What’s the Matter with Gottlieb and Grose?

After Thomas Frank wrote What’s the Matter with Kansas?, he was subject to withering criticism from Princeton political scientist Larry Bartels, who argued that Frank’s portrait of working class voters who vote Republican on culture war grounds was highly misleading. Frank had an effective rejoinder, but it settled nothing. Henry Blodget summarized the exchange at Crooked Timber.

blogged Larry Bartels’ take-no-prisoners critique of Thomas Frank last week; now Frank has come back with an equally frank rejoinder. It seems to me that Frank’s riposte to Bartels on the issue of how to define the white working class strikes home, although some of his other jabs miss the target.
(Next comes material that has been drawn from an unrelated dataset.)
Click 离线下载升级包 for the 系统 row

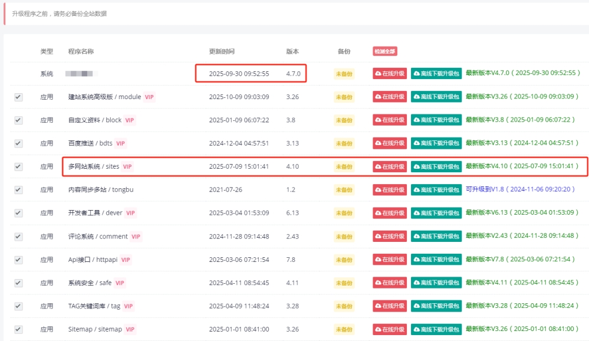point(436,74)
Since the definitional question is key to Bartels’ critique, it looks to me as if Franks comes out ahead (unless Bartels comes back with a more convincing justification). Still, I find some of Frank’s apologia unconvincing. He’s absolutely right to say that working class conservatism is still important, even if it isn’t a majority phenomenon – but there is a tendency (which Frank is by no means immune to) to generalize from the particular and to draw big conclusions on the basis of limited and somewhat impressionistic information. National survey data is imperfect – but it can serve as a very useful corrective to these tendencies, and it’s unfortunate that more pundits don’t use it (or at least acknowledge more directly the limits of the kinds of information that they do refer to).

Drawing big conclusions on the basis of limited and somewhat impressionistic information is, alas, what literary intellectuals do, and it is important. It’s not always right. It is not always the basis for sound policymaking. But it offers a useful lens for approaching and understanding a dense, complex social world that can’t be captured by the extremely, extremely crude tools of social science. Susan Sontag’s “On Camp” offers a story that is hard to tell through rigorous data analysis. Joan Didion’s reflections on postwar California weren’t the work of a professional sociologist or political scientist. But they resonated with a large audience. While I’m strongly inclined to disagree with Frank’s characterization of working-class conservatives — Ross and I have outlined our objections to the Frank thesis — arguments from statistical analysis often miss the point. 

Which is why I was struck by Jessica Grose’s thoughtful, intelligent, but ultimately puzzling take on Lori Gottlieb’s Marry Him in Slate. Gottlieb’s book is calculated to generate maximum controversy: it is aimed at a small, affluent, highly influential group of women, and it is essentially an effort to scold many of them. It is hardly surprising that it has become a subject of endless, roiling debate among a certain kind of educated middle or upper middle class person. 

Grose is deploying fairly crude statistics to make the case against a highly impressionistic account. We could criticize Gottlieb for not producing a work of social science. But the truth is that we don’t have very good statistical tools for capturing the very small and narrow tribe of women that Gottlieb is talking about: for example, not every woman who graduates Duke or UC San Diego occupies the same psychographic niche, though that is masked by statistics. 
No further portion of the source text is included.